Book Description
Publishes general papers and a section on English politeness: conduct, social rank and moral virtue.
Author : Royal Historical Society
Publisher : Cambridge University Press
Page : 516 pages
File Size : 33,68 MB
Release : 2003-01-16
Category : Business & Economics
ISBN : 9780521815611
Publishes general papers and a section on English politeness: conduct, social rank and moral virtue.
Author : Royal Historical Society (Great Britain)
Publisher : Wentworth Press
Page : 306 pages
File Size : 33,89 MB
Release : 2019-04-08
Category :
ISBN : 9781012505240
This work has been selected by scholars as being culturally important, and is part of the knowledge base of civilization as we know it. This work was reproduced from the original artifact, and remains as true to the original work as possible. Therefore, you will see the original copyright references, library stamps (as most of these works have been housed in our most important libraries around the world), and other notations in the work. This work is in the public domain in the United States of America, and possibly other nations. Within the United States, you may freely copy and distribute this work, as no entity (individual or corporate) has a copyright on the body of the work. As a reproduction of a historical artifact, this work may contain missing or blurred pages, poor pictures, errant marks, etc. Scholars believe, and we concur, that this work is important enough to be preserved, reproduced, and made generally available to the public. We appreciate your support of the preservation process, and thank you for being an important part of keeping this knowledge alive and relevant.
Author :
Publisher :
Page : 394 pages
File Size : 37,32 MB
Release : 1900
Category : Electronic journals
ISBN :
Author : E. Wesley Reynolds
Publisher : Bloomsbury Publishing
Page : 389 pages
File Size : 37,93 MB
Release : 2022-03-10
Category : History
ISBN : 1350247243
This book argues that coffeehouses and the coffee trade were central to the making of the Atlantic world in the century leading up to the American Revolution. Fostering international finance and commerce, spreading transatlantic news, building military might, determining political fortunes and promoting status and consumption, coffeehouses created a web of social networks stretching from Britain to its colonies in North America. As polite alternatives to taverns, coffeehouses have been hailed as 'penny universities'; a place for political discussion by the educated and elite. Reynolds shows that they were much more than this. Coffeehouse Culture in the Atlantic World 1650-1789, reveals that they simultaneously created a network for marine insurance and naval protection, led to calls for a free press, built tension between trade lobbyists and the East India Company, and raised questions about gender, respectability and the polite middling class. It demonstrates how coffeehouses served to create transatlantic connections between metropole Britain and her North American colonies and played an important role in the revolution and protest movements that followed.
Author : Sampson Low
Publisher :
Page : 800 pages
File Size : 19,78 MB
Release : 1901
Category : English imprints
ISBN :
Volumes for 1898-1968 include a directory of publishers.

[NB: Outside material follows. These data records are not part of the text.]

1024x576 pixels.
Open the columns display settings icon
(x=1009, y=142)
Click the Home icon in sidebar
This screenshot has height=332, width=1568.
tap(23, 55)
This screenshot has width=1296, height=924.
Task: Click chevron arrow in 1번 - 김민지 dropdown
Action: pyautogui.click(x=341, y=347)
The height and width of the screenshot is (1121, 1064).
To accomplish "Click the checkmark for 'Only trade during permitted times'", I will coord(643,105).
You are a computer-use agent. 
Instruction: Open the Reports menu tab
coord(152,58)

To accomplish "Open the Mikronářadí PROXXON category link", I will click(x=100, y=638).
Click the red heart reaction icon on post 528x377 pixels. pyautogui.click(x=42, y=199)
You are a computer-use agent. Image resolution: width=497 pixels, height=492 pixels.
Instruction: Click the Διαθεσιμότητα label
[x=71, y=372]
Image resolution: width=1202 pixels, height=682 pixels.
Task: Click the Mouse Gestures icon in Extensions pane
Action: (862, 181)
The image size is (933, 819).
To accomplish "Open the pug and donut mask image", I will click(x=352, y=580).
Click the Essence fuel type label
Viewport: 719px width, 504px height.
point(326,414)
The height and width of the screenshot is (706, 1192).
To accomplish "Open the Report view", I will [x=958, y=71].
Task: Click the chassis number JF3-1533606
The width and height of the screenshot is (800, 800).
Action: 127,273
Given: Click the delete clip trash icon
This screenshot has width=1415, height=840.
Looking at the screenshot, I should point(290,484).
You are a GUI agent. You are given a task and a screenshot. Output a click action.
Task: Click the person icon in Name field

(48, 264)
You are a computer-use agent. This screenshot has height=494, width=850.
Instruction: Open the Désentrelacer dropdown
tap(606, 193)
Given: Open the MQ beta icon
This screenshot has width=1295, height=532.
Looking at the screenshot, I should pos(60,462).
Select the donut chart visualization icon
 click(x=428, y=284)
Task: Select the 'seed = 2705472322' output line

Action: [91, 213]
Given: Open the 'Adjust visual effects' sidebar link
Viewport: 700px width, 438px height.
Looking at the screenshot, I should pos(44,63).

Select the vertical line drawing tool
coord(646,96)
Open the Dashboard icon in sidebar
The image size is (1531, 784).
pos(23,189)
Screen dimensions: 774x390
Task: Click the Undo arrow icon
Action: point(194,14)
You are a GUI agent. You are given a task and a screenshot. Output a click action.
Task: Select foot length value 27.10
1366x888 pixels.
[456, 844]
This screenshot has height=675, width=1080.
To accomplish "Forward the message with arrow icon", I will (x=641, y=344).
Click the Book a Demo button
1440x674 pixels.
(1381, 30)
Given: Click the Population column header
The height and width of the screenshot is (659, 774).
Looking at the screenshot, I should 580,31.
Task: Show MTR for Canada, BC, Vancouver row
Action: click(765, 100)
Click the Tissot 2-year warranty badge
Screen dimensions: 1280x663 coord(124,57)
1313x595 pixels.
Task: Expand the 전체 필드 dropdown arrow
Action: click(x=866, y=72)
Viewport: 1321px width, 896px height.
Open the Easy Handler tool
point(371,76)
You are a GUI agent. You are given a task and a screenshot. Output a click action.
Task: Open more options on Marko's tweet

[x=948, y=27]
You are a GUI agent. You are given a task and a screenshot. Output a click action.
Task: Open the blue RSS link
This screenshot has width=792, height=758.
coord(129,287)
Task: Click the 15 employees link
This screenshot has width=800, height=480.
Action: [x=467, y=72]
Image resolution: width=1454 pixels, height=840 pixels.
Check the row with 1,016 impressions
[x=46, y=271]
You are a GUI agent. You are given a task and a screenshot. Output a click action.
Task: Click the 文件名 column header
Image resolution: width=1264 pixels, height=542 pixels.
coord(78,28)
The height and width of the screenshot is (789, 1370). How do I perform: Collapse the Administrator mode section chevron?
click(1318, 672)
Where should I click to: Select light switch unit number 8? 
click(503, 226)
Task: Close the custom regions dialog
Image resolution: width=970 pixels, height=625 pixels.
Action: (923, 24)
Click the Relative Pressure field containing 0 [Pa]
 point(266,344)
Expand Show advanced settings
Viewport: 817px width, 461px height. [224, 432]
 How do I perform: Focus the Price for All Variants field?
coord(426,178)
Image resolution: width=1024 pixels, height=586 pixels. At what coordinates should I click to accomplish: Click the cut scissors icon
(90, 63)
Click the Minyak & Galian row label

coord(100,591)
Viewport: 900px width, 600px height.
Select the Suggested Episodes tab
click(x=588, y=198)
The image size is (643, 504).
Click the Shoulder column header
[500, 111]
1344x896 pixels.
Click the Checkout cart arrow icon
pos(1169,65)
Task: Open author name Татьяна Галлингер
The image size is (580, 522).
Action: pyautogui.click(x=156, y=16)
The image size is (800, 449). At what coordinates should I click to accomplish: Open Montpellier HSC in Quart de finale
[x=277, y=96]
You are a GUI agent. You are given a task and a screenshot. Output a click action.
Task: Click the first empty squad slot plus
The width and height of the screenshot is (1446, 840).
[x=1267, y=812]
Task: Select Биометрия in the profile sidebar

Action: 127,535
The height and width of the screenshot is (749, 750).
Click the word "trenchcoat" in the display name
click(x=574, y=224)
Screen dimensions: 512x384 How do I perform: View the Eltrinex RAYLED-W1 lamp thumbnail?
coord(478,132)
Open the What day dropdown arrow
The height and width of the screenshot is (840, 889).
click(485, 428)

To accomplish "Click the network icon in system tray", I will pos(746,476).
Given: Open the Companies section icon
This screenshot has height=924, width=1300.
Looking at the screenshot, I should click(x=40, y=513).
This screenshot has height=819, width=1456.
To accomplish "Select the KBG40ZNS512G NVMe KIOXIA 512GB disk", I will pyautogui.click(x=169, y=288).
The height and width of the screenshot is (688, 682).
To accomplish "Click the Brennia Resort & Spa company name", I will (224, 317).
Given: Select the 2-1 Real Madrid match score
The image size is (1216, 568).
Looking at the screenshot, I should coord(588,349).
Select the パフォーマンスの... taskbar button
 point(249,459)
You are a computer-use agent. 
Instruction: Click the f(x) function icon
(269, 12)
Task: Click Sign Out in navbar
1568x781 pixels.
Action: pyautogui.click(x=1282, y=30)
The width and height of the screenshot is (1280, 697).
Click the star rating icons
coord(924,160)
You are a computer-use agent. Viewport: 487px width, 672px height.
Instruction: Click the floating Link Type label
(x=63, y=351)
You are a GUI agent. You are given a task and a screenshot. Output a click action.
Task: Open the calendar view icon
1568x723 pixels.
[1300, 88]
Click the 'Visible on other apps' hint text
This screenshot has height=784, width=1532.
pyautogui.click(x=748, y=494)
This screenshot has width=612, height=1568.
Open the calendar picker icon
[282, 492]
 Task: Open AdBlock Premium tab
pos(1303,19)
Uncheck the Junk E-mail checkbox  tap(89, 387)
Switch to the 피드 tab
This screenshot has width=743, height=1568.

Author : University of St. Andrews. Library
Publisher :
Page : 614 pages
File Size : 22,12 MB
Release : 1904
Category :
ISBN :
Author : University of St. Andrews. Library
Publisher :
Page : 594 pages
File Size : 43,25 MB
Release : 1904
Category :
ISBN :
Author :
Publisher :
Page : 658 pages
File Size : 50,1 MB
Release : 1910
Category :
ISBN :
Author : University of St. Andrews
Publisher :
Page : 606 pages
File Size : 30,30 MB
Release : 1906
Category : Classified catalogs (Dewey decimal)
ISBN :
Author : Dimitris N. Karidis
Publisher : Archaeopress Publishing Ltd
Page : 202 pages
File Size : 50,33 MB
Release : 2016-03-31
Category : Social Science
ISBN : 178491312X
During the short interwar period of the early 20th century, Athens entered into a process of meteoric urban transformation which gave her a unique place among European capital cities of the time.